Page extract:

IN THE COURT OF CRIMINAL APPEALS OF TENNESSEE
AT JACKSON
Assigned on Briefs January 6, 2015
STATE OF TENNESSEE v. CRAIG MICHAEL BARBEE
Appeal from the Circuit Court for Crockett County
No. 4326 Clayburn L. Peeples, Judge
No. W2014-00835-CCA-R3-CD - Filed May 1, 2015
The defendant, Craig Michael Barbee, was convicted of attempted second degree murder,
especially aggravated robbery, two counts of aggravated robbery, employing a firearm
during the commission of a dangerous felony, and two counts of aggravated assault,
which were merged with the aggravated robbery convictions. He received an effective
sentence of 106 years. On appeal, the defendant argues that the trial court erred by not
granting his motion for change of venue and in sentencing. Following our review, we
affirm the judgments of the trial court.

Data records:
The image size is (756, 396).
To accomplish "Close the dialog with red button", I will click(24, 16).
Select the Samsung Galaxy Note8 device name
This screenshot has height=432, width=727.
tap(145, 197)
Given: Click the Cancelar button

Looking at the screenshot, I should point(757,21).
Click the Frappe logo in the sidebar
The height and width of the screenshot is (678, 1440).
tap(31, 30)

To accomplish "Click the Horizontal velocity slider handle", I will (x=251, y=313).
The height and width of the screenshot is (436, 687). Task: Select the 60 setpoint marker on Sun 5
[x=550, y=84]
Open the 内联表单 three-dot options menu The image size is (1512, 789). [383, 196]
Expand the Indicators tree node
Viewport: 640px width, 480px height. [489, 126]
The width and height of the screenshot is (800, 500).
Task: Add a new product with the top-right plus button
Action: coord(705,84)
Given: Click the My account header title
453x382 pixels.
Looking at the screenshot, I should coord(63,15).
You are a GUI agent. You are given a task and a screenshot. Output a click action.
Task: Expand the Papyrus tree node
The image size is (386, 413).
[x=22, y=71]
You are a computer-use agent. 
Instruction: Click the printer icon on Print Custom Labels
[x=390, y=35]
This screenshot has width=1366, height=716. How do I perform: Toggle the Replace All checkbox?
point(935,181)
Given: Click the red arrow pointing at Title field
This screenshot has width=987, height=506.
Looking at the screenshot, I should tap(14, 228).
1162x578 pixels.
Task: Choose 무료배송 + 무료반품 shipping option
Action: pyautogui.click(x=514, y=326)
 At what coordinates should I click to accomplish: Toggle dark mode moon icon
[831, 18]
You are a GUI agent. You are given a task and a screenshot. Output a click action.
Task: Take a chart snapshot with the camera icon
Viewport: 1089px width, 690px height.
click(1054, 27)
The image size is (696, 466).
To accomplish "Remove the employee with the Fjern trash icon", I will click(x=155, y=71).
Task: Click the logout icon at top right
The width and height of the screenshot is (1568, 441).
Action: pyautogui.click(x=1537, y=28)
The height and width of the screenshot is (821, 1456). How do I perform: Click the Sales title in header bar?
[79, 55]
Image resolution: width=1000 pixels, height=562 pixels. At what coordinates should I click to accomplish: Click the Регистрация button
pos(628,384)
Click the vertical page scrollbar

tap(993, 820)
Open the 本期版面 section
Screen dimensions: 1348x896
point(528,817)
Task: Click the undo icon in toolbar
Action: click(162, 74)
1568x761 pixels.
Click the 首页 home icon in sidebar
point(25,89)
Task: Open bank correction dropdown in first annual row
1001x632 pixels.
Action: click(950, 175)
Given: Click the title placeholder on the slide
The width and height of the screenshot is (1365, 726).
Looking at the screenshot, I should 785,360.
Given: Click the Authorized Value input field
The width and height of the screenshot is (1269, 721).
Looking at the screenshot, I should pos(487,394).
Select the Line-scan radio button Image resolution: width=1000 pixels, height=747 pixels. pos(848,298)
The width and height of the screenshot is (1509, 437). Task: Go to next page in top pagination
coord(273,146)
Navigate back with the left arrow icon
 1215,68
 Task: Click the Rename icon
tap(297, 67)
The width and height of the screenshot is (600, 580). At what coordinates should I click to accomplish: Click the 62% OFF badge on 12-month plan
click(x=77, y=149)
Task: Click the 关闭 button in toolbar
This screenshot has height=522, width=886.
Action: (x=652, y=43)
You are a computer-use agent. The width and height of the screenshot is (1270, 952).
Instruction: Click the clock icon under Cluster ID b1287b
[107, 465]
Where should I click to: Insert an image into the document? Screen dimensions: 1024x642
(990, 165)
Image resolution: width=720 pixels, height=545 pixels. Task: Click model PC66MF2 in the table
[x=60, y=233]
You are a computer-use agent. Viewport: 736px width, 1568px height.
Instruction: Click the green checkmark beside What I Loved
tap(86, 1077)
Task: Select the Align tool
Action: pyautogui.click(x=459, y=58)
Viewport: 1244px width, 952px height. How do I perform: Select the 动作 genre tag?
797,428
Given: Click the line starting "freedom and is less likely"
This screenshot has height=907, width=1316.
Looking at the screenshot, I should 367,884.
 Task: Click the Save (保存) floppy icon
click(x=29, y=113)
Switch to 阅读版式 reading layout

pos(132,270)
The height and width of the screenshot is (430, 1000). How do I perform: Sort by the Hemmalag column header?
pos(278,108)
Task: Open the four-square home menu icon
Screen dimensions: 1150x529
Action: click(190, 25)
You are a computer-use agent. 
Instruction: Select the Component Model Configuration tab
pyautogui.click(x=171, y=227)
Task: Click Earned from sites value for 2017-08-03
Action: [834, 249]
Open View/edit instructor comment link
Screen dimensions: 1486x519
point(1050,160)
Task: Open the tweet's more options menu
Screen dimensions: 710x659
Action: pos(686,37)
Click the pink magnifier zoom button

Set of tasks:
**a)** Repeat word for word the passage of the Tennessee appellate opinion starting with "IN THE COURT" and going on through "the trial court.".
**b)** Write the next part of the Tennessee appellate opinion in the Barbee case, picking up right after its final sentence.

Task results:
**a)**
IN THE COURT OF CRIMINAL APPEALS OF TENNESSEE
AT JACKSON
Assigned on Briefs January 6, 2015
STATE OF TENNESSEE v. CRAIG MICHAEL BARBEE
Appeal from the Circuit Court for Crockett County
No. 4326 Clayburn L. Peeples, Judge
No. W2014-00835-CCA-R3-CD - Filed May 1, 2015
The defendant, Craig Michael Barbee, was convicted of attempted second degree murder,
especially aggravated robbery, two counts of aggravated robbery, employing a firearm
during the commission of a dangerous felony, and two counts of aggravated assault,
which were merged with the aggravated robbery convictions. He received an effective
sentence of 106 years. On appeal, the defendant argues that the trial court erred by not
granting his motion for change of venue and in sentencing. Following our review, we
affirm the judgments of the trial court.

**b)**
Tenn. R. App. P. 3 Appeal as of Right; Judgments of the Circuit Court Affirmed
ALAN E. GLENN, J., delivered the opinion of the court, in which CAMILLE R. MCMULLEN
and ROGER A. PAGE, JJ., joined.
Tom W. Crider, District Public Defender; J. Daniel Rogers (on appeal) and Jamie
Berkley (at trial), Assistant Public Defenders, for the Defendant-Appellant, Craig
Michael Barbee.
Herbert H. Slatery III, Attorney General and Reporter; Sophia S. Lee, Senior Counsel;
Garry G. Brown, District Attorney General; and Hillary L. Parham, Assistant District
Attorney General, for the Appellee, State of Tennessee.
OPINION
FACTS
The defendant’s convictions resulted from his robbery of a Dollar General Store in
Friendship, Tennessee, during which he shot and seriously wounded the chief of police.
Since the defendant is not contesting the sufficiency of the evidence, we will review it in
a narrative fashion.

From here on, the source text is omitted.